Extracted data entries
------------------------------------------------
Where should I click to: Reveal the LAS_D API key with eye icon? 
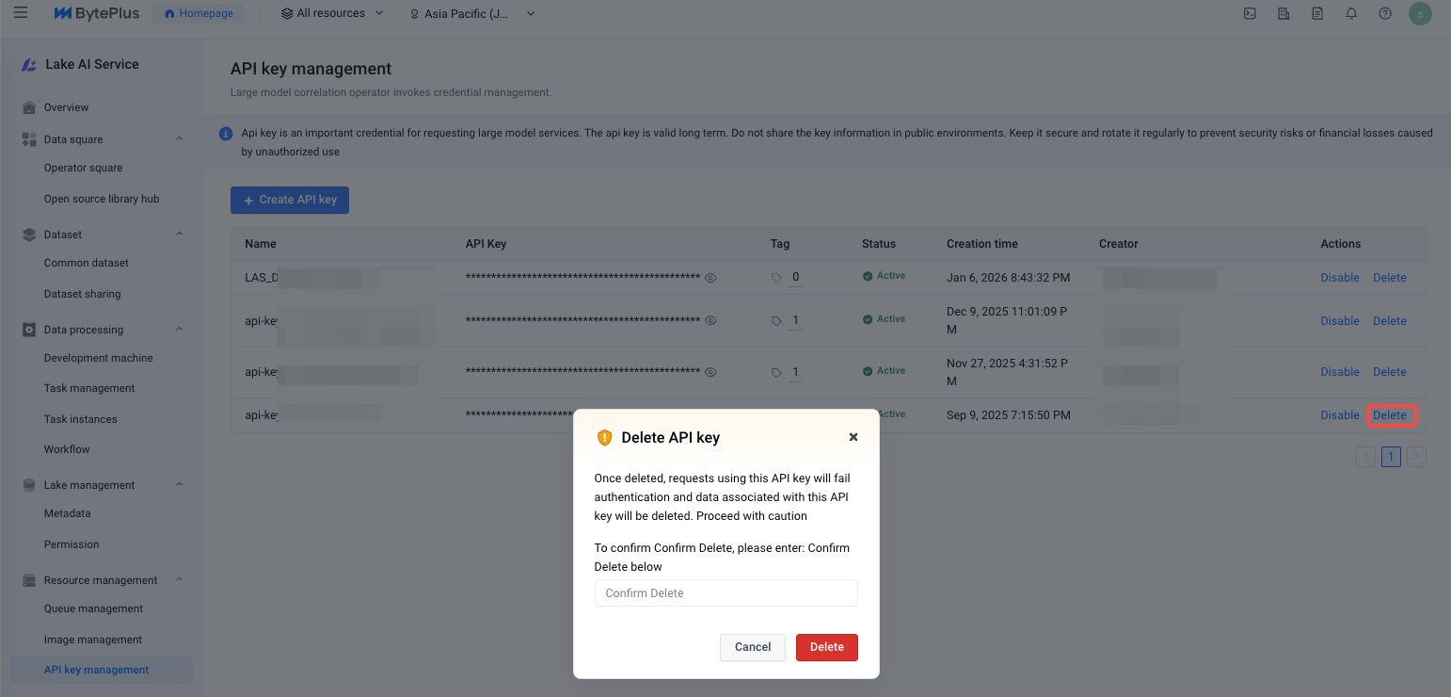click(711, 278)
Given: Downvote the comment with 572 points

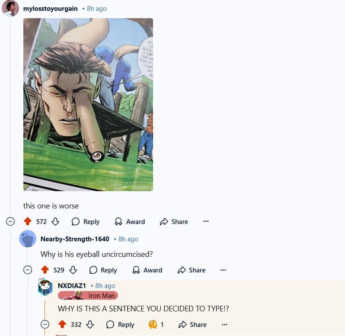Looking at the screenshot, I should [55, 221].
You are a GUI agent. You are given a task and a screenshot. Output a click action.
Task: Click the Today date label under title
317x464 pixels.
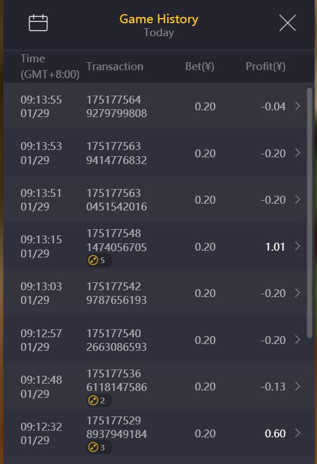click(x=159, y=32)
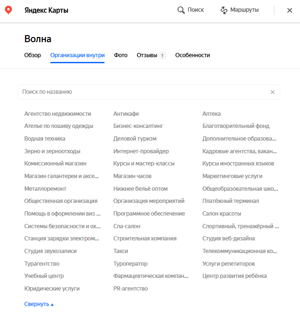
Task: Focus the Поиск по названию input field
Action: coord(145,92)
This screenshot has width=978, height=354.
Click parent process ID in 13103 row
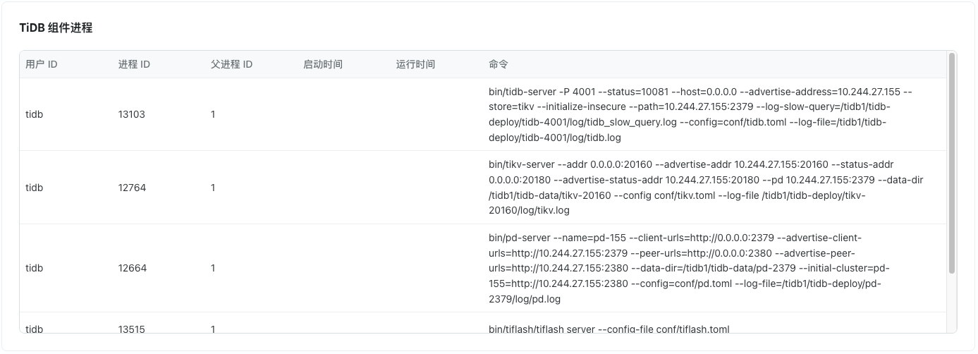click(213, 114)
------------------------------------------------
Give back each of the records above word for word, apart from the pictures.

OUTPUT OF THE TASK:
Where should I click to: Reveal the LAS_D API key with eye icon? 
click(711, 278)
Given: Downvote the comment with 572 points

Looking at the screenshot, I should [55, 221].
You are a GUI agent. You are given a task and a screenshot. Output a click action.
Task: Click the Today date label under title
317x464 pixels.
click(x=159, y=32)
Task: Focus the Поиск по названию input field
Action: coord(145,92)
This screenshot has width=978, height=354.
Click parent process ID in 13103 row
click(213, 114)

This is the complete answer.